Analysis

Sterling rises as rising UK inflation puts pressure on the BOE

The British pound rose on Wednesday after the relatively strong UK consumer price index (CPI) data. According to the Office of National Statistics (ONS), the country’s consumer inflation rose from 1.5% in April to 2.1% in May on a year-on-year basis. Similarly, the core CPI that excludes the volatile food and energy products, rose from 1.3% to 2.0%. This increase was mostly because of higher clothing and gasoline prices as the country continued to reopen. The data came a day after the ONS published a relatively strong unemployment rate and a few days ahead of the Bank of England decision. 

The Australian dollar rose slightly after Australia and the UK inked a post-Brexit deal that will see the two countries remove tariffs and non-tariff barriers. The currency also reacted to news that Victoria will start easing the ongoing lockdown as the number of daily cases decline. Meanwhile, the Australian dollar reacted mildly to the relatively weak economic data from China. According to the National Bureau of Statistics (NBS), the country’s retail sales rose by 12.4% in May, missing analysts forecasts for the second straight month. The country’s industrial production and fixed asset investments also rose by 8.8% and 15.4% in May. This was lower than the expected 9% and 16.9%.

Global stocks were mixed today as investors waited for the Federal Reserve decision. In Europe, the DAX index declined by 0.20% while the FTSE 100 and CAC 40 index rose by less than 0.20%. In the United States, the Dow Jones, S&P 500, and Nasdaq 100 index declined by 0.10%. At the same time, the 10-year bond yield declined to 1.49% while the 30-year declined to 2.19%. With the Fed’s decision, analysts will be looking at the dot plot and the term “transitory.” The dot plot will provide a picture on when officials expect to start tightening.

AUD/USD

The AUDUSD pair rose to 7700 after the latest UK and Australia deal. On the hourly chart, the pair managed to rise above the short and medium-term moving averages while the Relative Strength Index has also been rising. It is also slightly above the important support at 0.7676, which was the lowest level on May 28. The pair will likely retreat before and after the FOMC decision.

EUR/USD

The EURUSD moved sideways ahead of the FOMC decision. On the four-hour chart, the pair is at the same level as the 23.6% Fibonacci retracement level. It is also slightly below the 25-day moving average while the awesome oscillator is approaching the neutral level.

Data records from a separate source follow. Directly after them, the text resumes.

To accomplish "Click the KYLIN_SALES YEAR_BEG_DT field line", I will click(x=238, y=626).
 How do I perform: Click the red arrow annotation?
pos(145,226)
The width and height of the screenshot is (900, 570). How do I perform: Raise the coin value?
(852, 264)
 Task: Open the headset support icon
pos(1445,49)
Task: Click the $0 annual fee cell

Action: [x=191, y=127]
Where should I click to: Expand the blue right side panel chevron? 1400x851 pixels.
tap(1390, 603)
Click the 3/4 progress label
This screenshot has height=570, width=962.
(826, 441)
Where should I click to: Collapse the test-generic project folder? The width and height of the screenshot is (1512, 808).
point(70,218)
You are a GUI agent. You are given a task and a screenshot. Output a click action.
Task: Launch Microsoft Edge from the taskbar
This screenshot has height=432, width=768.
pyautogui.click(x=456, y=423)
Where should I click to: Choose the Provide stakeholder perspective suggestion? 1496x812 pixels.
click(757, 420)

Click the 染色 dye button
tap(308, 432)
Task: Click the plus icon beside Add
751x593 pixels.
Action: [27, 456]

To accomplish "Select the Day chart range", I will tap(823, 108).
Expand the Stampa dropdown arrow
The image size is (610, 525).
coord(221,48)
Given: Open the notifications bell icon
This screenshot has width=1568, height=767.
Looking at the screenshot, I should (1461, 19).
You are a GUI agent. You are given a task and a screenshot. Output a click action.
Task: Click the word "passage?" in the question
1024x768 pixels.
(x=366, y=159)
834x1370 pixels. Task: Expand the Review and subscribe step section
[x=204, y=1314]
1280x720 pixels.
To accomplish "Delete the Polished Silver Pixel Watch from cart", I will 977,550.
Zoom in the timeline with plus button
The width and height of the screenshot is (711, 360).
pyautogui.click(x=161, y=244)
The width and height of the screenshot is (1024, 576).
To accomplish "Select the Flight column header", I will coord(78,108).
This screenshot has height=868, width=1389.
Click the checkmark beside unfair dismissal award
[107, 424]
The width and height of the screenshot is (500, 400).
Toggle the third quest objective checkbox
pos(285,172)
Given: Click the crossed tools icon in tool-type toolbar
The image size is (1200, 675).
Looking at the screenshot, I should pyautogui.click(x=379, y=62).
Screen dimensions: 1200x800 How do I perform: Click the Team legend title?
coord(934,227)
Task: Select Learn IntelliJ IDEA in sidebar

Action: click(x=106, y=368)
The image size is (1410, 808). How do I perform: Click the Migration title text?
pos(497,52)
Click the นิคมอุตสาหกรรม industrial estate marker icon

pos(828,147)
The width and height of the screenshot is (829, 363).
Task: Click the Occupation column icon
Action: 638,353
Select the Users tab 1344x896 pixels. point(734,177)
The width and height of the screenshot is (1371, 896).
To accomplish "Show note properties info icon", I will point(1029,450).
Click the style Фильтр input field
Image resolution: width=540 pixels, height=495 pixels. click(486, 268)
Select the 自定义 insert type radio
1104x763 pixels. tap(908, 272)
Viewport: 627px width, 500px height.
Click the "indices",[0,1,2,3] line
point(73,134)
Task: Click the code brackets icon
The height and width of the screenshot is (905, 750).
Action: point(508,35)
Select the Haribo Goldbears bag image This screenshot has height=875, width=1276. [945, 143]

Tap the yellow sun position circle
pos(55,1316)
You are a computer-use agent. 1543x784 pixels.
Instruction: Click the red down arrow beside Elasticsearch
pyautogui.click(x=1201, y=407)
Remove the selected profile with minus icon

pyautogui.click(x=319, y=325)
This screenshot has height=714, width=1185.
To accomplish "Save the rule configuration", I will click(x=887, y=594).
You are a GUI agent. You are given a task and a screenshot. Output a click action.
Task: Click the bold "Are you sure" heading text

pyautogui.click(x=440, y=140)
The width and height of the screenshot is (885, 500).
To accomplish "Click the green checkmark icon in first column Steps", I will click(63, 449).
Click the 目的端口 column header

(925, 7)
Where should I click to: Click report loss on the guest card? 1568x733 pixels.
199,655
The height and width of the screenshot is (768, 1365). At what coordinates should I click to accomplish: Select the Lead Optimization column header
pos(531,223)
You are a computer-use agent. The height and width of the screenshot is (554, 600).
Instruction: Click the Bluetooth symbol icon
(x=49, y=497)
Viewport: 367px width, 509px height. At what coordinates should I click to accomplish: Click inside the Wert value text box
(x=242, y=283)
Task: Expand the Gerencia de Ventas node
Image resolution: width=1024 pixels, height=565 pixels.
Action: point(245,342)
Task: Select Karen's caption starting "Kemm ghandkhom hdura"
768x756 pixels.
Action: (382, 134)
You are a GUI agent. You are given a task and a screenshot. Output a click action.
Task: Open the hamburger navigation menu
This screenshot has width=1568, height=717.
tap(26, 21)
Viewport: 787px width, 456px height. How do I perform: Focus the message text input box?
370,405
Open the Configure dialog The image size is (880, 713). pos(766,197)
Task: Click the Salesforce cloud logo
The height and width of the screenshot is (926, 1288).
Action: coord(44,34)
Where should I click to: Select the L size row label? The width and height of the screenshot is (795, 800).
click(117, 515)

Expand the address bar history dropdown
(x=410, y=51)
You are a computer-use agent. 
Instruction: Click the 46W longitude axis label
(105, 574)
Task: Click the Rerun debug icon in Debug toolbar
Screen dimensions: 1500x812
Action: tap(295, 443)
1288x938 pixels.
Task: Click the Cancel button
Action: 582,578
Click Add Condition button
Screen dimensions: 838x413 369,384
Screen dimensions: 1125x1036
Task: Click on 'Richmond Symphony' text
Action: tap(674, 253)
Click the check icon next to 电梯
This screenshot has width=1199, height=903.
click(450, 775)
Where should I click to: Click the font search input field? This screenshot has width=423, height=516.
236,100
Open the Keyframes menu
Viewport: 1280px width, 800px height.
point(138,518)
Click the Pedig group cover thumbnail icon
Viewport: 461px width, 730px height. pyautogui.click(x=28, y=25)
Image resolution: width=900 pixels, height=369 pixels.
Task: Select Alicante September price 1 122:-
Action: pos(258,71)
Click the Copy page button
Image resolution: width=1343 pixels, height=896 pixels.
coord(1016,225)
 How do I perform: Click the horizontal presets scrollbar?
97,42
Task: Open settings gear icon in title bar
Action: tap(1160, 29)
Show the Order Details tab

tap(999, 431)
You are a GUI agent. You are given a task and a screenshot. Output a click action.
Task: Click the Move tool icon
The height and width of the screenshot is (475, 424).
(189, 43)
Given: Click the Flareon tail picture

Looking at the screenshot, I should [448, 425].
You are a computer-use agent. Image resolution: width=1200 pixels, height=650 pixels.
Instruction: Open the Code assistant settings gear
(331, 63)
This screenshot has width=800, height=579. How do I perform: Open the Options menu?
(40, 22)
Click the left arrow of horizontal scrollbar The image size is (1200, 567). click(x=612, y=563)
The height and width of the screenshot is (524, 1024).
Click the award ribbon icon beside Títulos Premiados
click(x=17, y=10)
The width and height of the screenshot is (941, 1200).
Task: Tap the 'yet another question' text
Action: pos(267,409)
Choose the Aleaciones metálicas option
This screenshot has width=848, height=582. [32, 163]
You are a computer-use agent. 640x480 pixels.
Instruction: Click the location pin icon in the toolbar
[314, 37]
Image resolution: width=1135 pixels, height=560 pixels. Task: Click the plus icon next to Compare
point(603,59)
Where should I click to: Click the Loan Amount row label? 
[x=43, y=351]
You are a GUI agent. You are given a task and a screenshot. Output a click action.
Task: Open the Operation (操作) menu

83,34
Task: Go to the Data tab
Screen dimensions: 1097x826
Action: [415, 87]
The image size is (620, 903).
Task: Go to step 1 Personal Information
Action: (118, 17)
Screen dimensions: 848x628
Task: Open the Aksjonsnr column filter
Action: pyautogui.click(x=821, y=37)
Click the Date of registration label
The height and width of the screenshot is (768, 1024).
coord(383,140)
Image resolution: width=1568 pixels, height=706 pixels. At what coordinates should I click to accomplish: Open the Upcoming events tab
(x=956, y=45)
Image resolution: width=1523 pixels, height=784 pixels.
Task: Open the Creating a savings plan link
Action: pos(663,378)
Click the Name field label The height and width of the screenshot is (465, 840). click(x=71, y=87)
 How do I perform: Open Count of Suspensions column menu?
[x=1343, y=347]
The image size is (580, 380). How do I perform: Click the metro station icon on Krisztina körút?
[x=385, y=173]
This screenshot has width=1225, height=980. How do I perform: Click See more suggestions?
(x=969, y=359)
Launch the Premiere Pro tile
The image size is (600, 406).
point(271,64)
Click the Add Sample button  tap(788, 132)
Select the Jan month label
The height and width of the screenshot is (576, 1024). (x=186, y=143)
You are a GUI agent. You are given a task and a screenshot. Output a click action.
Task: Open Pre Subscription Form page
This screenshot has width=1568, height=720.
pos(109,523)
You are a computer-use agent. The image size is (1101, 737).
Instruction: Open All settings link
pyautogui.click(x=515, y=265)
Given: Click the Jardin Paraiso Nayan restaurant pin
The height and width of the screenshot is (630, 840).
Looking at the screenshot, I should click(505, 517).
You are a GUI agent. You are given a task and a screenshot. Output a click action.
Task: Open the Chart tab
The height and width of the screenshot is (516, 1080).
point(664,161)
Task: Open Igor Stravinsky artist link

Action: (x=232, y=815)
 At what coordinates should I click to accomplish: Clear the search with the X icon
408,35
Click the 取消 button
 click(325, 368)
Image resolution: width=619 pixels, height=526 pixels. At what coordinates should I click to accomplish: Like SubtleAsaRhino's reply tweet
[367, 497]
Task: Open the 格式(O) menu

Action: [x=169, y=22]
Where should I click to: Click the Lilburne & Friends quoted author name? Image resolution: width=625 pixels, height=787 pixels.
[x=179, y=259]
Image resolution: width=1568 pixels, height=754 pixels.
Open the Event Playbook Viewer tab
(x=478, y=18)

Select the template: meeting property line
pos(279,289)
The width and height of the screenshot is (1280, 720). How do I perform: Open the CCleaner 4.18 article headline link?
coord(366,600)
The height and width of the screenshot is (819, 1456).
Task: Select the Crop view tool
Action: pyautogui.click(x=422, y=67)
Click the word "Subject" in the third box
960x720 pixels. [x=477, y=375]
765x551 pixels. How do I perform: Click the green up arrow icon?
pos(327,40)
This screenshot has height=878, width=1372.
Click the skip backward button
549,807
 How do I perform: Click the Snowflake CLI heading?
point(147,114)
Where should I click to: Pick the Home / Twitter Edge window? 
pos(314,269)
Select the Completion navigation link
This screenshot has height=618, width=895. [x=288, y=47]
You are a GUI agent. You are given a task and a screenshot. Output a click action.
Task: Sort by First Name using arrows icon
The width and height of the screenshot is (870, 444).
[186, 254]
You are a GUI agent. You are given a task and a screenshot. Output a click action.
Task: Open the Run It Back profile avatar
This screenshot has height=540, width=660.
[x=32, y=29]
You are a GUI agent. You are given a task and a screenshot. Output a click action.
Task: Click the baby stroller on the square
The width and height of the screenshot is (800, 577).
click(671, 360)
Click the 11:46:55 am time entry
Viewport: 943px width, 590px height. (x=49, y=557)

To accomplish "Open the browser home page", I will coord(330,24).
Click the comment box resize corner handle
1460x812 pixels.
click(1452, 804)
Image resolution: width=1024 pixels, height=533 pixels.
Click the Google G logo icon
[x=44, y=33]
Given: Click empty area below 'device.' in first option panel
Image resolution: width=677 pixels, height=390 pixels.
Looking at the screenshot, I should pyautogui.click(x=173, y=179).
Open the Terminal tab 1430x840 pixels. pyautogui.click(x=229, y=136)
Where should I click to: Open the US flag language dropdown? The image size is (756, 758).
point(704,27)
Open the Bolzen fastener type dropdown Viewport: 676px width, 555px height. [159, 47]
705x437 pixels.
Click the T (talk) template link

The pair is also between the descending pink trendline and is at the same level as the middle line of the Bollinger Bands. Therefore, like the AUDUSD pair, the EURUSD may resume the downward trend.

ETH/USD

The ETHUSD pair remained in a tight range ahead of the Fed decision. On the four-hour chart, the pair has formed a symmetrical triangle pattern. A closer look shows that this pattern looks like a bearish pennant. The pair is also oscillating at the 25-day moving average while the Average True Range (ATR) has started to drop. Therefore, the pair may break out lower ahead of the Fed decision.